1 Corinthians 11:17-34:

  • 23-26 – After Jesus’ death, we see, very early on, Christians participating in communion. Paul is reminding them what it looked like.
  • 27-29 – This is why we have a time of confession before we take communion.

Psalm 35:17-28:

  • 17 – This verse is different from many of David’s psalms in that it recognizes God’s presence but notes that God is failing to act. Most often, David acts as though God has turned his face away and or has forsaken him. Here he recognizes that God sees what is going on.

Proverbs 21:19-20:

  • 20 – The wise man takes care of what he has and keeps it safe. The foolish man uses is frivolously.

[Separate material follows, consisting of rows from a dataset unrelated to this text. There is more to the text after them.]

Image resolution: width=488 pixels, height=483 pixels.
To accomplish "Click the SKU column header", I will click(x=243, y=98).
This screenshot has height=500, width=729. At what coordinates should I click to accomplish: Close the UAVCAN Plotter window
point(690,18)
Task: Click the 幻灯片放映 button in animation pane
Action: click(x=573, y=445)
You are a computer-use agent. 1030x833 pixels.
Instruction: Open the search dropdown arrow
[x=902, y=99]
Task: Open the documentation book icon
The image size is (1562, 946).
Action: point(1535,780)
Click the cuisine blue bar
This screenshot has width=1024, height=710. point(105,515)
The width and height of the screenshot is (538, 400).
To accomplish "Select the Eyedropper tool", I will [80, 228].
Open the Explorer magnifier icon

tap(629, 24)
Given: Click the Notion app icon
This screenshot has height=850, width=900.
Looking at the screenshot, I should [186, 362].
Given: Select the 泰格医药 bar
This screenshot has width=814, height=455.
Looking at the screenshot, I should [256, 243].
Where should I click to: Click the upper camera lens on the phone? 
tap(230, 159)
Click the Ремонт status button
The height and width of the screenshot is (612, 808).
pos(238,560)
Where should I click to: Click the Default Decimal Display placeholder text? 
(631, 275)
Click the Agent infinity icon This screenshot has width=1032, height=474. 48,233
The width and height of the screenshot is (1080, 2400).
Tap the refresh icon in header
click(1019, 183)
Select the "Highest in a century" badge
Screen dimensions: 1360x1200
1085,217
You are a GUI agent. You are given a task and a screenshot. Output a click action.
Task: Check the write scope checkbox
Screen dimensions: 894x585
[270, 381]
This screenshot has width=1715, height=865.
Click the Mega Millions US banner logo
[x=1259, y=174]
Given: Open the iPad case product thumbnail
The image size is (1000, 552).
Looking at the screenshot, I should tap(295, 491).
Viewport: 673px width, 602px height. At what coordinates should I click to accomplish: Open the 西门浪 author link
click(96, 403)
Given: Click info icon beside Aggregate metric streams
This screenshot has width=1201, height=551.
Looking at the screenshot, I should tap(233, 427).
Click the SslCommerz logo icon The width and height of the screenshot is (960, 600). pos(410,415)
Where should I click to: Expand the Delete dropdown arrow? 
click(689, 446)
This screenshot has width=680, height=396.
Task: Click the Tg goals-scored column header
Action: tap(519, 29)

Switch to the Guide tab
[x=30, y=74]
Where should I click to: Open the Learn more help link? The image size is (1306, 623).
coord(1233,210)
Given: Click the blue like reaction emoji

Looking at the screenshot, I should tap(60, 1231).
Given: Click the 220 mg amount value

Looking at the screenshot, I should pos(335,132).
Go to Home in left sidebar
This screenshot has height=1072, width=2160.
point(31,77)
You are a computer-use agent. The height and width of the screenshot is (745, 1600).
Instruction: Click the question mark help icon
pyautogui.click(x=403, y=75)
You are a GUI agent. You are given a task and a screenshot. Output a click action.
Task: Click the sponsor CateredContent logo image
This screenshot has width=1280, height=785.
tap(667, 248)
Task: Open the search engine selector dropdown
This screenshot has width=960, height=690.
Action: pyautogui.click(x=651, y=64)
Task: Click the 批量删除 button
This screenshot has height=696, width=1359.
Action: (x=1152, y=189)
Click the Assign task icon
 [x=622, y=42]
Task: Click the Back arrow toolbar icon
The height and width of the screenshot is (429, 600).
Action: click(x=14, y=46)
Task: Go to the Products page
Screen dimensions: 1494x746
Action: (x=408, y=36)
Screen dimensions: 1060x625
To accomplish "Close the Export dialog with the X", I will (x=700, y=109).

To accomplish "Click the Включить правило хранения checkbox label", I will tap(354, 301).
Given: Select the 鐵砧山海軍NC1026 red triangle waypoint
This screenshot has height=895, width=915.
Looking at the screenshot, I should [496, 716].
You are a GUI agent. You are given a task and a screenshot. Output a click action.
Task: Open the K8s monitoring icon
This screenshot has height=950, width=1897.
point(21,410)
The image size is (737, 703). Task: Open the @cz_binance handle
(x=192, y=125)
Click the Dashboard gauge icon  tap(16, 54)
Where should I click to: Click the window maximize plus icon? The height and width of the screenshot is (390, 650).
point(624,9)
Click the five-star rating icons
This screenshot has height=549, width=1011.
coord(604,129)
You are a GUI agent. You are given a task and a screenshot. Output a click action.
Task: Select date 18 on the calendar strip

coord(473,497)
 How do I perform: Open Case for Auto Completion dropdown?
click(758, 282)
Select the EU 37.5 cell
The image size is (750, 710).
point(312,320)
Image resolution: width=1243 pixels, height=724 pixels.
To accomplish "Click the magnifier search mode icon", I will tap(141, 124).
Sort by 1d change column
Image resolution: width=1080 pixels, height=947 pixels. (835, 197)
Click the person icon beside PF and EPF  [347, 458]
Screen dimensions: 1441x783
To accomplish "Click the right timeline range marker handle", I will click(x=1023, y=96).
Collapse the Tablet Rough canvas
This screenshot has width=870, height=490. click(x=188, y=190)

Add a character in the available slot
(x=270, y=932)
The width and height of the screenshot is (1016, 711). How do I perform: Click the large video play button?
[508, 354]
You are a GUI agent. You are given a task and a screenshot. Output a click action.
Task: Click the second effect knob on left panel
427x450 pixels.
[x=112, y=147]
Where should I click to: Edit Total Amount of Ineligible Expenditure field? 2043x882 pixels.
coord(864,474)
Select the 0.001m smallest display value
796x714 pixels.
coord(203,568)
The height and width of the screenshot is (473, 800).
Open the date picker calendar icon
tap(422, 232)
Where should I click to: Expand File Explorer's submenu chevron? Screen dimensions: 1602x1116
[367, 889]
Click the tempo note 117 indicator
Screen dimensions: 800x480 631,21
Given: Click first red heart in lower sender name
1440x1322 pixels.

August 17 – Daily Notes – Amanda

story of stuff

Chocolate. Money. Cell Phones. These things are all enjoyable and not bad in and of themselves. But any can easily become a god to us if we allow it to. Our proverb, today, reminds us what role our stuff should have in our lives.

Nehemiah 12:27-13:31:

  • 27-43 – This was a large celebration, led by the Levites, to give thanks for the restoration of Jerusalem.
  • 6 – Remember that Nehemiah has asked for leave in order to restore the walls of Jerusalem. At this point, he returns to the king.
  • 15-18 – Working on the Sabbath disobeyed one of the 10 Commandments. Nehemiah reminds the people of this and explains that they are engaging in the same kinds of sinful acts that their fathers did which eventually sent them to exile.
  • 23-27 – The children not being able to speak the language of Judah is just an example of how intermarrying caused the Israelites to lose their national purity.

1 Corinthians 11:3-16:

  • 6 – Apparently short or shaved hair was a disgrace for women at the time. Paul is relating to the present culture to make his point.
  • 11-12 – God brought man and woman’s dependence on one another full circle by having woman be created from man in the beginning, but now men come from women in birth.

Psalm 35:1-16:

  • 1-6 – David seeks God’s help in his fight against his enemies. David is quick to trust God for help throughout the psalms.

Proverbs 21:17-18:

  • 17 – It is not bad to love pleasurable things, but it is bad to let them rule us.

August 16 – Daily Notes – Amanda

follow the leader

How do you help someone follow Jesus? Paul makes it really clear in our 1 Corinthians reading. If I’m following Christ, I can simply invite them to follow me. There is obviously a big “if” involved though. I first have to make sure I’m following Christ in order to ask a perspective disciple to follow me.

Nehemiah 11:1-12:26:

  • 3-19 – This is the list of people who settled back into Jerusalem.
  • 1-26 – These are lists of the various priests and Levites post exile.

1 Corinthians 10:14-11:2:

  • 14-22 – Paul urges the Israelites not to participate in the sacrifices offered to idols, but to remember that participating in communion makes us connected to all believers.
  • 23-30 – Based on how hard Paul is hammering this point home, clearly the Corinthians were struggling with what was good and lawful to eat. His point is that nothing starts out unclean any longer. However, anything already sacrificed to idols is off limits.
  • 1 – The perfect model of discipleship. I can feel confident in asking you to follow me if I am confident that I am following Christ.

Psalm 34:11-22:

  • 18 – A good reminder when we or someone we love is heartbroken.